__SOURCE RECORDS__

* * *

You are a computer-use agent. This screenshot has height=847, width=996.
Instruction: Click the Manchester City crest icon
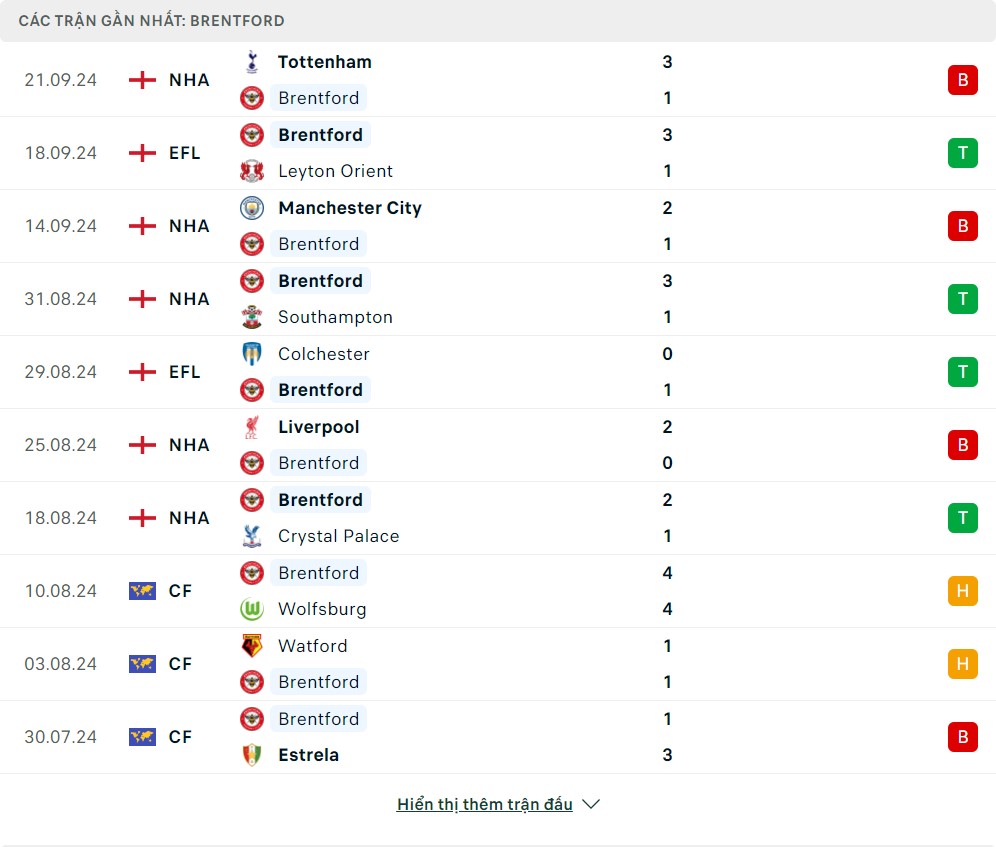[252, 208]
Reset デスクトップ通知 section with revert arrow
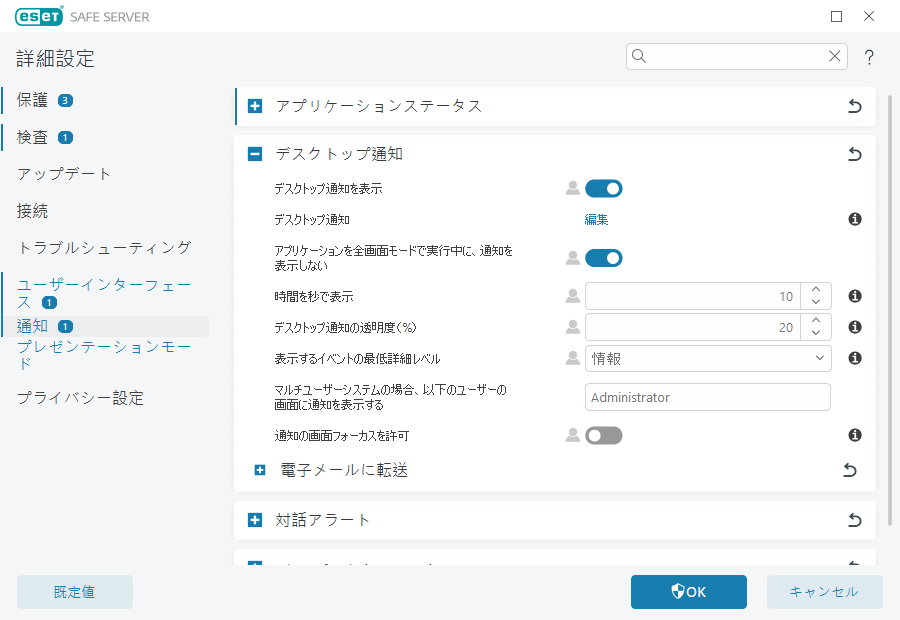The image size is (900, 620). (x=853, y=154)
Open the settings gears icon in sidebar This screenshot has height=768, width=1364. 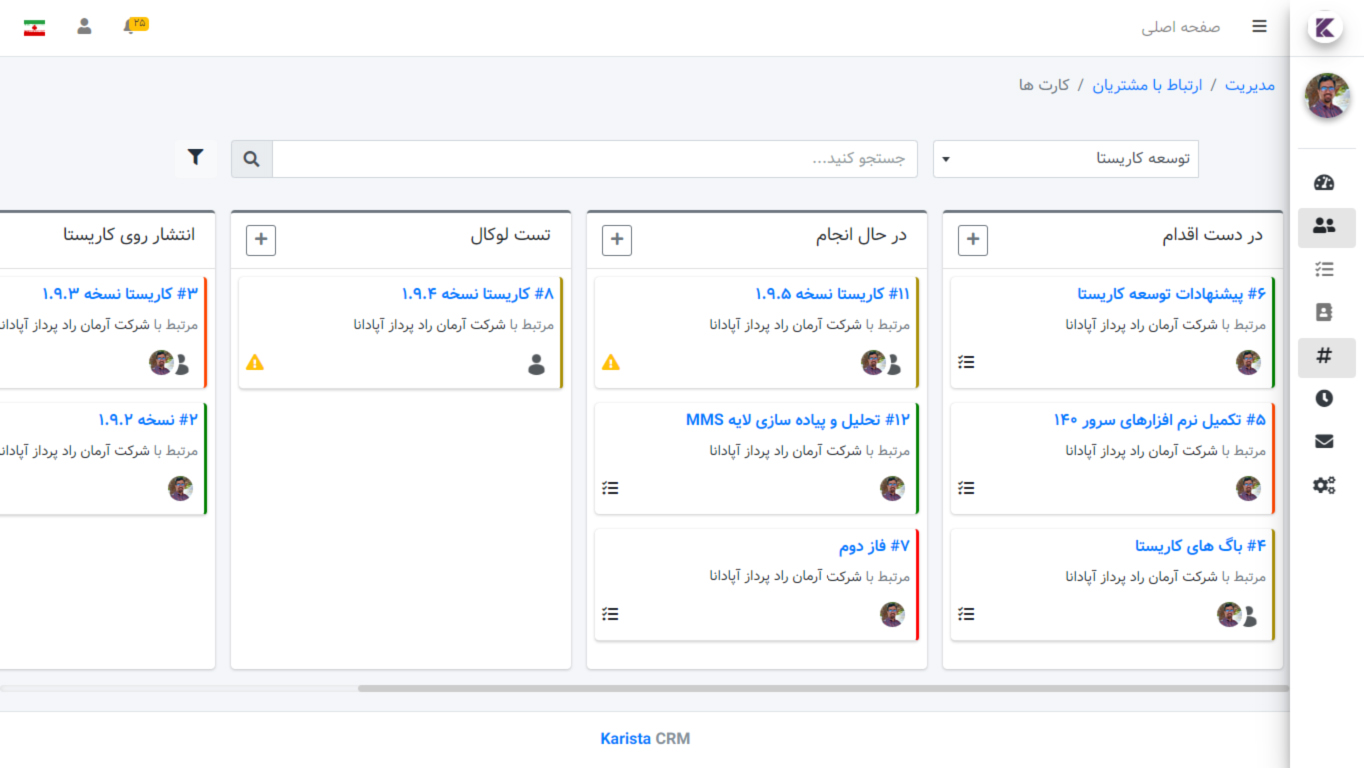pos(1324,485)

* * *

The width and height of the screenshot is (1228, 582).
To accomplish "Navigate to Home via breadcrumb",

* * *

__EXERCISE OBJECTIVE__
What you give back must be the stretch above, starting at the line with "The width and" and ending at the line with "to Home via", copied exactly.

__THE COMPLETED TASK__
The width and height of the screenshot is (1228, 582).
To accomplish "Navigate to Home via breadcrumb",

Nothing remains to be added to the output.